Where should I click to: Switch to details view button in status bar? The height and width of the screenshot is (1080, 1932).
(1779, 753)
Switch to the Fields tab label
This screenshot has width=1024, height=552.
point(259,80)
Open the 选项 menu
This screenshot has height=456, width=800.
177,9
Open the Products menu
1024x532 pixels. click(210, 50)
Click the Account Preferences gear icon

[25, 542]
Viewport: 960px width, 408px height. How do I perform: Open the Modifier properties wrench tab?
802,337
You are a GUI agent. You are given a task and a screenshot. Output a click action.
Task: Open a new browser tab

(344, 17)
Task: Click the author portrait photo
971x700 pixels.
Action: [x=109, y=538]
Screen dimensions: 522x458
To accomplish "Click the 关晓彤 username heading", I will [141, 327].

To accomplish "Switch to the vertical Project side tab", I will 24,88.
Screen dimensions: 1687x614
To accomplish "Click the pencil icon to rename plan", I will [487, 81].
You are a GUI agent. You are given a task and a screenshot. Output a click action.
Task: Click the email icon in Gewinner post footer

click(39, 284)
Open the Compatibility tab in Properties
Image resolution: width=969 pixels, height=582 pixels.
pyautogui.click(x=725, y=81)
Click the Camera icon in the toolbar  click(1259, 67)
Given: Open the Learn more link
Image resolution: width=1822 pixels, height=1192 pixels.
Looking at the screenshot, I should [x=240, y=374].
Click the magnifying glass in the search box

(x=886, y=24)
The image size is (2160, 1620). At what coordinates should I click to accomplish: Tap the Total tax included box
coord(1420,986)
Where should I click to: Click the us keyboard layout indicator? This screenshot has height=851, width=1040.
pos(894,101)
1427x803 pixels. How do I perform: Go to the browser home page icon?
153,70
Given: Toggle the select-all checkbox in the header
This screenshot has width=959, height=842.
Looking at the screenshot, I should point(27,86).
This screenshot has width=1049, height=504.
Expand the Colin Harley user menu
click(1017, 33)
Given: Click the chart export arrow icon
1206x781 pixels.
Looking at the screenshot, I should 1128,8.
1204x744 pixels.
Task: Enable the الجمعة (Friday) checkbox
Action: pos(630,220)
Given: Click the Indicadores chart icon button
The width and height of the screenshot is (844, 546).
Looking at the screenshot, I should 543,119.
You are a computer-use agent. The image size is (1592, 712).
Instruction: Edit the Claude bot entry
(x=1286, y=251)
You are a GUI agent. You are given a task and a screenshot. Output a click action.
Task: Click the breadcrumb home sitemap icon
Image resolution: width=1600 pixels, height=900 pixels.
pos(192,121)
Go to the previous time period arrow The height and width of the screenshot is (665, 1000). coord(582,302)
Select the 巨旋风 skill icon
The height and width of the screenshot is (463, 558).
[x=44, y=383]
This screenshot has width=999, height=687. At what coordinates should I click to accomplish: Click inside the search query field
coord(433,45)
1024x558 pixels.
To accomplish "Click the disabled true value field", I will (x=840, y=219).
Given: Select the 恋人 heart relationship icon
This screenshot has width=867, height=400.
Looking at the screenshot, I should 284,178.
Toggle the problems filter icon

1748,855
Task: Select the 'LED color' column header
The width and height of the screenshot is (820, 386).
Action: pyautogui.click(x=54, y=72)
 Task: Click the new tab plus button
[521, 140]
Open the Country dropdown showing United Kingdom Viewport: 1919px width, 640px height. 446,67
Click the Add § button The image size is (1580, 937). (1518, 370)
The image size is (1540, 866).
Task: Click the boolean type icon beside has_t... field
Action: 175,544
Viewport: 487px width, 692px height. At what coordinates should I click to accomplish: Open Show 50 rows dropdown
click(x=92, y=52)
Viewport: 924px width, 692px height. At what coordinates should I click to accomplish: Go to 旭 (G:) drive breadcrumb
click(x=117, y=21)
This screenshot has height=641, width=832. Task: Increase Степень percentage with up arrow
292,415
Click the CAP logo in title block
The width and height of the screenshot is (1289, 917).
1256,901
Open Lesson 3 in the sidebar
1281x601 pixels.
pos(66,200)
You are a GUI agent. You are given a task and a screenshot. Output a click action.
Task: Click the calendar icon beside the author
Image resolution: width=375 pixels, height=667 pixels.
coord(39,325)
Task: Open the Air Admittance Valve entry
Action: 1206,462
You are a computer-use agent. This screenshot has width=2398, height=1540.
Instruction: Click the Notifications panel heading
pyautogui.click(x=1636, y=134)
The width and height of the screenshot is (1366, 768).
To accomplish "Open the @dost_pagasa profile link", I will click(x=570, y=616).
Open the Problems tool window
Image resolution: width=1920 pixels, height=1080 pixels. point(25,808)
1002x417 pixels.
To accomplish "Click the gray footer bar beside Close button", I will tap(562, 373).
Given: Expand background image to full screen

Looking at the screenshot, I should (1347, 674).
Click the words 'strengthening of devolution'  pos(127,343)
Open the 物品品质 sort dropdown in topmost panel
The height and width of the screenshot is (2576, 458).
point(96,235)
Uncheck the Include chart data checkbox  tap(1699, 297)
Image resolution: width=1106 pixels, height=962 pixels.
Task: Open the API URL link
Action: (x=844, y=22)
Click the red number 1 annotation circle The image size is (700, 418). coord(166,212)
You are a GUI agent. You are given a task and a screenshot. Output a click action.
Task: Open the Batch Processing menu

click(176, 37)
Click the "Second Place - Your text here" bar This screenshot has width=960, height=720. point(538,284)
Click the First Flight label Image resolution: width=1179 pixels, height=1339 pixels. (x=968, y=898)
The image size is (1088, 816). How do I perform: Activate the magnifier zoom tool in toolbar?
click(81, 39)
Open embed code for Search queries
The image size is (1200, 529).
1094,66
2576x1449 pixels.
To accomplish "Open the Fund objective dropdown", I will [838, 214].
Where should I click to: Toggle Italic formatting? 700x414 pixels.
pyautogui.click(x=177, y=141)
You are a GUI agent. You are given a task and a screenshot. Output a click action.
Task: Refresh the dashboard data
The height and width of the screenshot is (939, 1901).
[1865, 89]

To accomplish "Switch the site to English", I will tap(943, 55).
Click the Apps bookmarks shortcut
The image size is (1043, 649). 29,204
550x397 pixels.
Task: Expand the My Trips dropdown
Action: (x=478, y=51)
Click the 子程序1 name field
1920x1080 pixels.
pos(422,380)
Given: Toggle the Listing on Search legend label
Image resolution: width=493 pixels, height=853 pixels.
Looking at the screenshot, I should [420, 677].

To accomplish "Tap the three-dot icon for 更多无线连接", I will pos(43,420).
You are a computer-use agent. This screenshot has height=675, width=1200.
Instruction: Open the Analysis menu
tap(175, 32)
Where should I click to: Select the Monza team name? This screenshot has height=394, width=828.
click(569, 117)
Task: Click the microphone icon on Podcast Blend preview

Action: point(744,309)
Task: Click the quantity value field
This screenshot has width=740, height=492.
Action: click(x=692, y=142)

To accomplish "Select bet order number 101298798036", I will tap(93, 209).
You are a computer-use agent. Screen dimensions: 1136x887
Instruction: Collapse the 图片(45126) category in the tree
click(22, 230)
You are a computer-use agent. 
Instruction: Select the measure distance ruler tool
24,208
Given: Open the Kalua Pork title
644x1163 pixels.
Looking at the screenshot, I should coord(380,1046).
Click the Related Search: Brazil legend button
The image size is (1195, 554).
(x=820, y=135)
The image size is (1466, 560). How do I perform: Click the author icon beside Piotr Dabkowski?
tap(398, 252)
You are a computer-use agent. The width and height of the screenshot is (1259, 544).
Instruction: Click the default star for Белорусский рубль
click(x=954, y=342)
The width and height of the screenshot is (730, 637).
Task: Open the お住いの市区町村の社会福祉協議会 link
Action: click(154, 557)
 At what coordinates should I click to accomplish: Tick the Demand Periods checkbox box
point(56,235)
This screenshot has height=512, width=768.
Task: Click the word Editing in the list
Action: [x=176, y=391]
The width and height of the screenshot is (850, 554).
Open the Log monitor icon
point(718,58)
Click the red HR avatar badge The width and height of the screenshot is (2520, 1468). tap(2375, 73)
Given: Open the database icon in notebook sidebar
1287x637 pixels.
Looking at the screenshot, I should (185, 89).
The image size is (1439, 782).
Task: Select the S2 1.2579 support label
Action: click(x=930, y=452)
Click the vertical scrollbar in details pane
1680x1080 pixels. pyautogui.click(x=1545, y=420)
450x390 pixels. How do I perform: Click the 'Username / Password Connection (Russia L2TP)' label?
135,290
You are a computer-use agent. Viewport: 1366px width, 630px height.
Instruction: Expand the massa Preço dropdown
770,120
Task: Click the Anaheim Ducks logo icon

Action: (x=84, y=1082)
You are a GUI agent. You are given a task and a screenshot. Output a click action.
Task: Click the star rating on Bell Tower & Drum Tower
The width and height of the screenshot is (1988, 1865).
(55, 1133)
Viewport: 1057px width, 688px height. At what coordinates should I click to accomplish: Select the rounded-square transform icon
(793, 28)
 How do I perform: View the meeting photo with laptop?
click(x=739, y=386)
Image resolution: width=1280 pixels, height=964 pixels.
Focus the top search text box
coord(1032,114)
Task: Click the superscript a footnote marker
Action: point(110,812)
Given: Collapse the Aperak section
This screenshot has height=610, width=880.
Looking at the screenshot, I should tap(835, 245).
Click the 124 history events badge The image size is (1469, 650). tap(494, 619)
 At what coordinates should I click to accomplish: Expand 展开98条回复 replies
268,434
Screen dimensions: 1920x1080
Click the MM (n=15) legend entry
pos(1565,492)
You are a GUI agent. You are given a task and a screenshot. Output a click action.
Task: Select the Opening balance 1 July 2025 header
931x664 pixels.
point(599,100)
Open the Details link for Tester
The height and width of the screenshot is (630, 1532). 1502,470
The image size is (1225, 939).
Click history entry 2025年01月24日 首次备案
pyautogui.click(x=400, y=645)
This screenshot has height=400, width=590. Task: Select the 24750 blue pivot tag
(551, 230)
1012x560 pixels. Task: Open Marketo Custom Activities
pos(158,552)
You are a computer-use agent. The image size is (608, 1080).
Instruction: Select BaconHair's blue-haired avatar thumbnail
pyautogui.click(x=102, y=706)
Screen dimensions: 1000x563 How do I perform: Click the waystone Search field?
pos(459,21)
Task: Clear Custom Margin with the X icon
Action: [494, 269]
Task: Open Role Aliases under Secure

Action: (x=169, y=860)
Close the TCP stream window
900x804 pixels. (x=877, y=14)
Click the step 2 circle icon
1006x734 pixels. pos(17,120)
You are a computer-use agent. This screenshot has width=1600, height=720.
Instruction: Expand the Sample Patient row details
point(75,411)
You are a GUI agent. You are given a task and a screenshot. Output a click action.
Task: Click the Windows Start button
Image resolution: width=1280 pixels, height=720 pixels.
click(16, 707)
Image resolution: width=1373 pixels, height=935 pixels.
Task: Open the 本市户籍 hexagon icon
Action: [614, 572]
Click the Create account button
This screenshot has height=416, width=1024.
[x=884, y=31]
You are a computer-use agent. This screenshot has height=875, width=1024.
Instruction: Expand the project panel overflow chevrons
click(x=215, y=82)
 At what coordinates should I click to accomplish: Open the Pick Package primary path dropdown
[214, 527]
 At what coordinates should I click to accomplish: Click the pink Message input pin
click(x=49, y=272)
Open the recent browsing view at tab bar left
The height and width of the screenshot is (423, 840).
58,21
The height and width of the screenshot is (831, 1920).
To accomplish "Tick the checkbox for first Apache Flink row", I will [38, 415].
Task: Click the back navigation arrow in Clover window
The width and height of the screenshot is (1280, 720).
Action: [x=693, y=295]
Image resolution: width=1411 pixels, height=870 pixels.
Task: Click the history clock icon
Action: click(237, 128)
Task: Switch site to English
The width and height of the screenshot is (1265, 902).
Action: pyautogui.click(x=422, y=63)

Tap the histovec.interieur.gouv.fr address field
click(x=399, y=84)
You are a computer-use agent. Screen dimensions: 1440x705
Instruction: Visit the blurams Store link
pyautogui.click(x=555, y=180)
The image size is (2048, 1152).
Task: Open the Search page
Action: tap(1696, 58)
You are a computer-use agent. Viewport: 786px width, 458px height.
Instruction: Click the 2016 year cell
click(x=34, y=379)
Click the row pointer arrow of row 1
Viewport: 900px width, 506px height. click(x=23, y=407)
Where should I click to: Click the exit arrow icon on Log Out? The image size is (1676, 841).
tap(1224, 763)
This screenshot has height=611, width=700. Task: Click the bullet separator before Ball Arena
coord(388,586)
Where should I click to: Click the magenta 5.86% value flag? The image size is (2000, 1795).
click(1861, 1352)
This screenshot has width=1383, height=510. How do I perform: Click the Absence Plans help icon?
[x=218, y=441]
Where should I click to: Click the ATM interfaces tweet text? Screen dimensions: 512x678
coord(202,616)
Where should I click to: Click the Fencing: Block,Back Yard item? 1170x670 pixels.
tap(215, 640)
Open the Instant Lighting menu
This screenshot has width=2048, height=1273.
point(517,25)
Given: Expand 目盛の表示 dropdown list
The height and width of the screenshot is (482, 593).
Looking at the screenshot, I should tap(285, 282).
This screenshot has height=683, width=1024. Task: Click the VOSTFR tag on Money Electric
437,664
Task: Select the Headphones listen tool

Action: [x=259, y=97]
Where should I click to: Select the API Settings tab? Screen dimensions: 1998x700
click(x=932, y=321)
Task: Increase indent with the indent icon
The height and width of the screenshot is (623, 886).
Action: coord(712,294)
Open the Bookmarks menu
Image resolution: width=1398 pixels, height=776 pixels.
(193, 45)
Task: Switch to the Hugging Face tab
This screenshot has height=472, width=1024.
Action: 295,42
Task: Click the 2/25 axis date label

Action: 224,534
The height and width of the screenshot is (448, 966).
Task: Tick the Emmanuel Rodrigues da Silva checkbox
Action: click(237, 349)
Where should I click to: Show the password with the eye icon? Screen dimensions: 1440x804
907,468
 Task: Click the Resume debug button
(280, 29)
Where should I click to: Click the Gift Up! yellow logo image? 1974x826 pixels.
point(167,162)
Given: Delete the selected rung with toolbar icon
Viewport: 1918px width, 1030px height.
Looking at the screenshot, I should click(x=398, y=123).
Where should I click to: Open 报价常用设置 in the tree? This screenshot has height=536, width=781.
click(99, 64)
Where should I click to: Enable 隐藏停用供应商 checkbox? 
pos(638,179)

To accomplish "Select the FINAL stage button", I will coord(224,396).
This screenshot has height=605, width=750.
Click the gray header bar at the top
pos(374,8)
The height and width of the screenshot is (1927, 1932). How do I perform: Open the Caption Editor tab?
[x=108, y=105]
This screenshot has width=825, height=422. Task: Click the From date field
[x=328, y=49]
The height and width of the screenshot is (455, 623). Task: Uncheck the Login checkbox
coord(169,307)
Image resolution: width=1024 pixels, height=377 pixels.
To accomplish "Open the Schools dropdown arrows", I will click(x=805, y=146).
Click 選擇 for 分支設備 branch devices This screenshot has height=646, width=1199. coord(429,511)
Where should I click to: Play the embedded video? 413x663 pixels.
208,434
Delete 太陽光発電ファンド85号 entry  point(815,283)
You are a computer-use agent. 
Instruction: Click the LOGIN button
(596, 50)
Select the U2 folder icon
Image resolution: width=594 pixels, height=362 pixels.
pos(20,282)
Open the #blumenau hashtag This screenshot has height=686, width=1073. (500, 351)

• **Exercise goal**
Express the records from the line that contains "Click the Create account button" through the line that contains "click(x=215, y=82)" as a JSON list of strings, one string per line, with blank lines left out.

• **Response**
[
  "Click the Create account button",
  "This screenshot has height=416, width=1024.",
  "[x=884, y=31]",
  "You are a computer-use agent. This screenshot has height=875, width=1024.",
  "Instruction: Expand the project panel overflow chevrons",
  "click(x=215, y=82)"
]